In the fall, bears will be heavily focused on food in every part of the country. It’s their Achilles heel. If you find the food, you will find the bears. The question is, which food? This is something that can change from year to year depending on rainfall. Acorns and berries don’t just magically appear each and every year in the same areas. For instance, last year here in Arizona, I found a whopping two acorns in a canyon that I frequent for bears. Want to guess how many bears we saw there that season? Zero! However, the year before when there were acorns galore, I saw 18 bears in that canyon after only hunting a day and a half. The difference is dramatic. So, how does one deal with this and make sure that they are prepared? Well, the answer isn’t some magical secret, but pretty simple. You need to get out there and get your boots dirty to monitor these food sources. If the food isn’t there, don’t waste your time. Pick up and move on to the next area. With bears and scouting, a hunter needs to hunt where the bears are going to be, not where they are at the current moment of scouting a few months before. You can bet your hunting tag that they will be where the food is. It’s just in their nature to do so.

Water is Mandatory

Another thing that one should be on the lookout for while burning a hole in those maps with your eyes is water, especially out West. Whether that is stock tanks, creeks, or springs, bears need water. They will swim in it, sleep in it, play in it, and of course drink from it. You’d be hot too if you had that big thick coat on all of the time. I will notate water sources in or around the canyon systems that I have already circled on the map. Especially ones that have natural travel corridors leading to them like saddles. Here’s the thing though. Along with water sources that are labeled on the map, there are plenty that aren’t, especially in the bottoms of canyons where water might pool up. These can be deadly due to their locations and overall remoteness.

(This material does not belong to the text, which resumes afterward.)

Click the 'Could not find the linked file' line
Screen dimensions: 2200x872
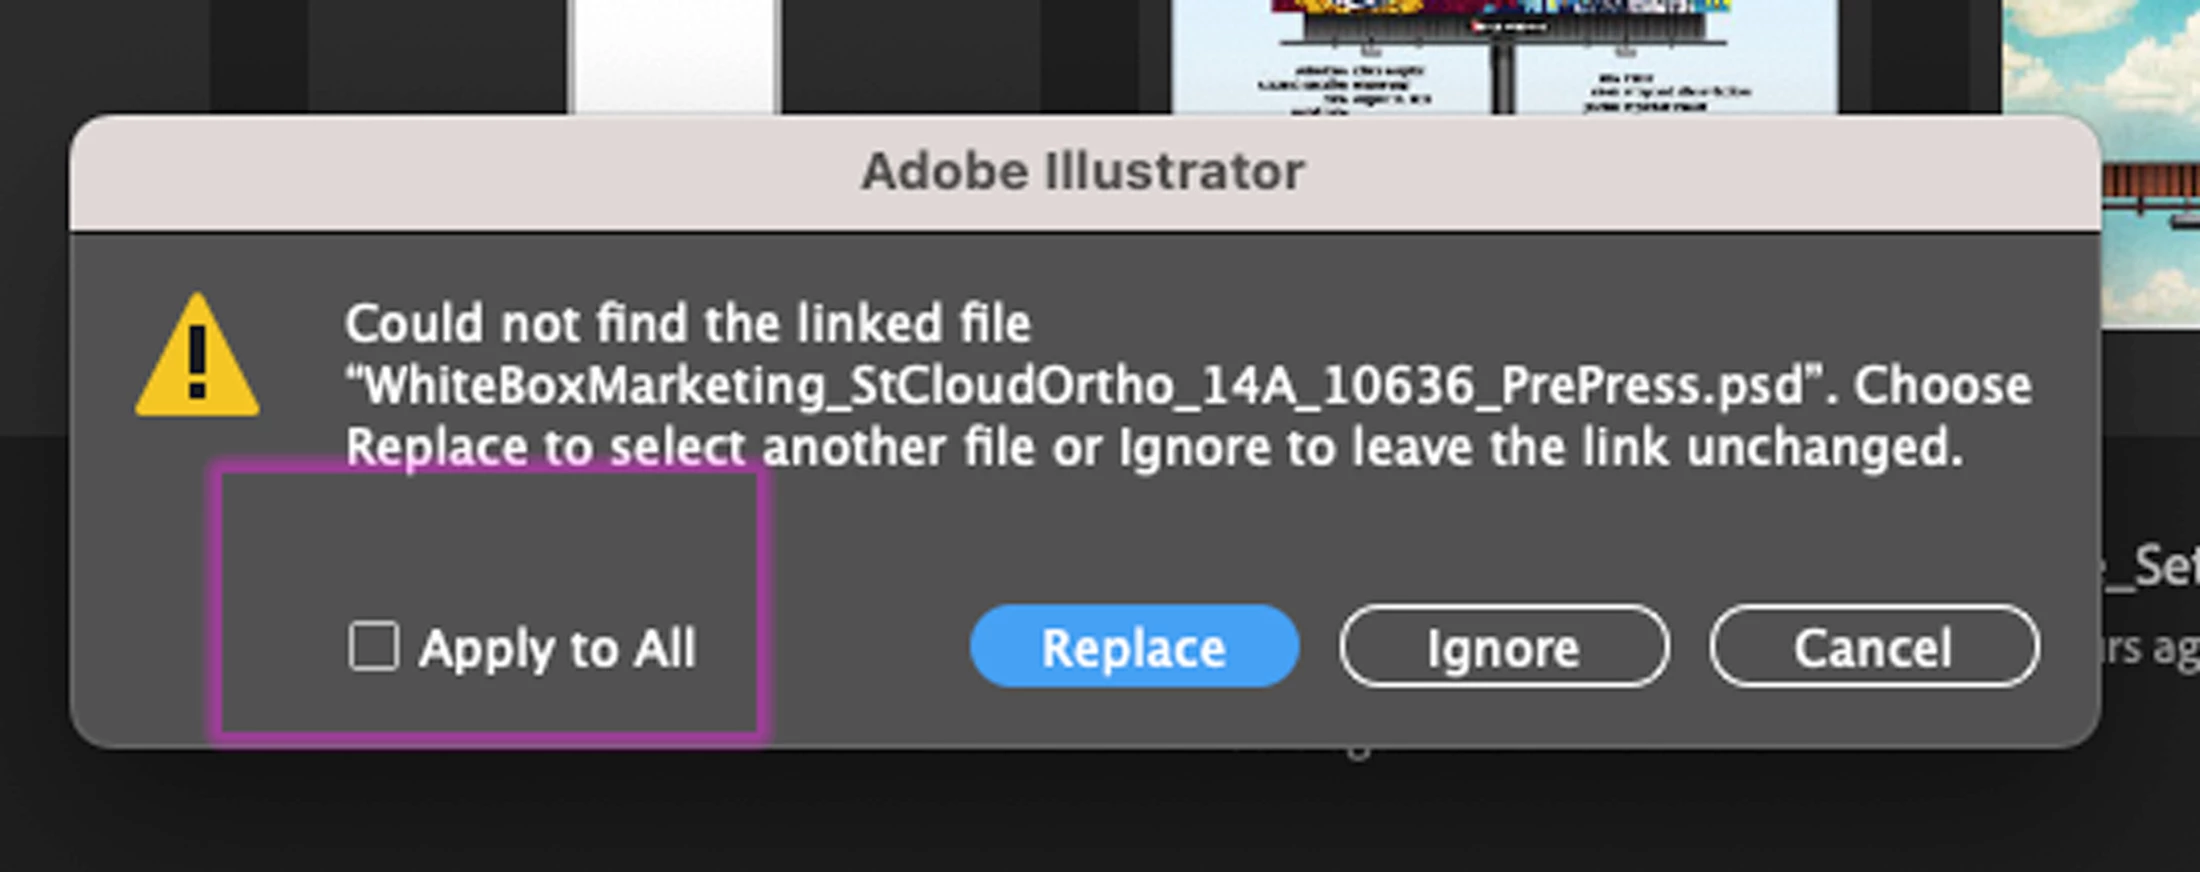(x=688, y=324)
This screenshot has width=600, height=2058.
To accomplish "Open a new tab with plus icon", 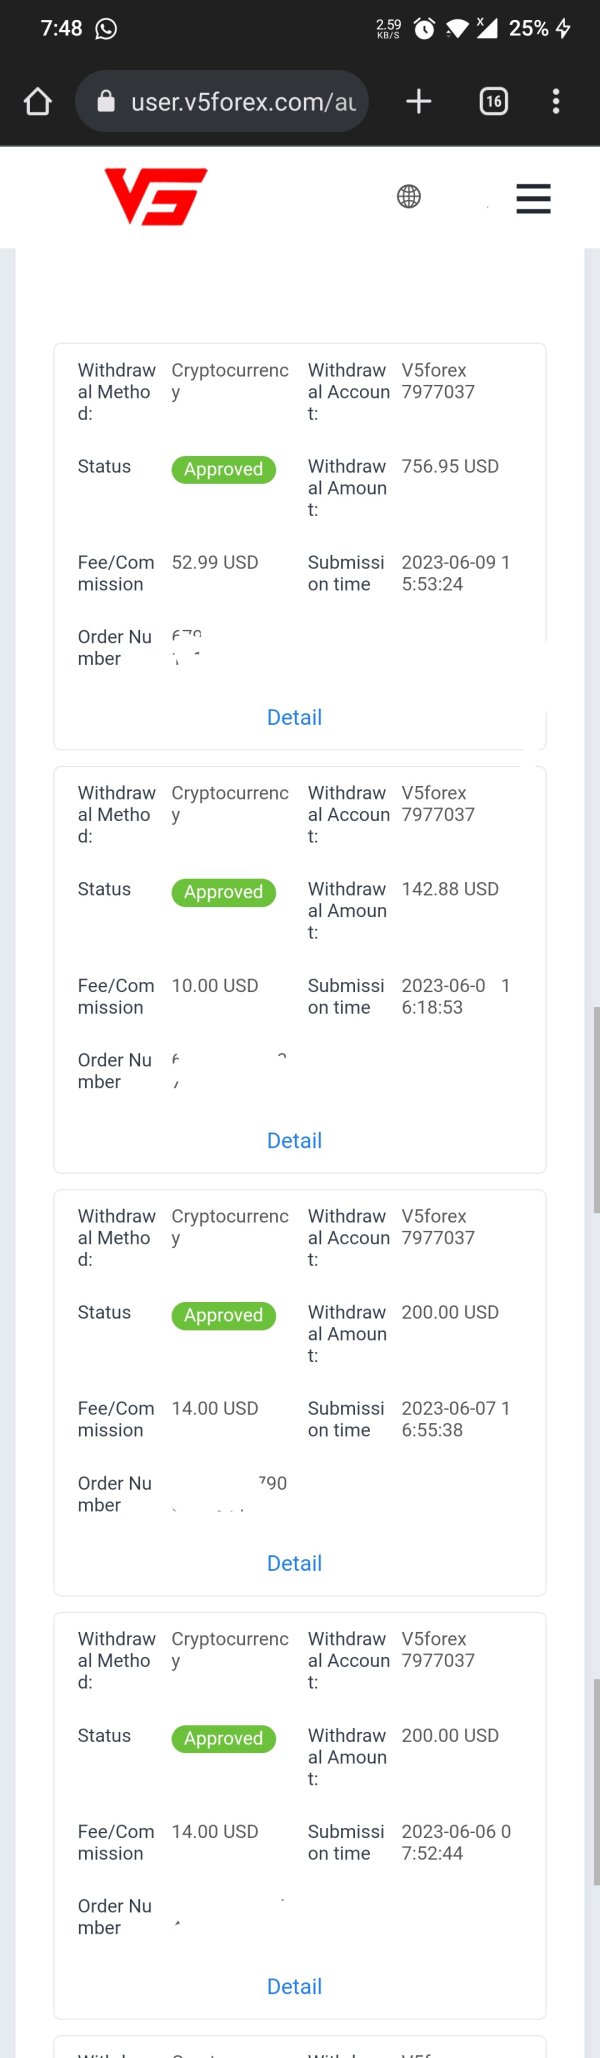I will (419, 101).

In fact, for a lot of these, you wouldn’t even know they were there if you didn’t walk the canyon bottom and stumble across it. Bears can hit these while traveling from food source to food source or just for a middle of the day swim. I’ve seen both. So, if I arrive at a drainage that doesn’t have water anywhere near it, the chances of me hunting that particular area will drop dramatically. Many water sources will oftentimes have mud around the edges too. These are perfect areas to possibly find tracks.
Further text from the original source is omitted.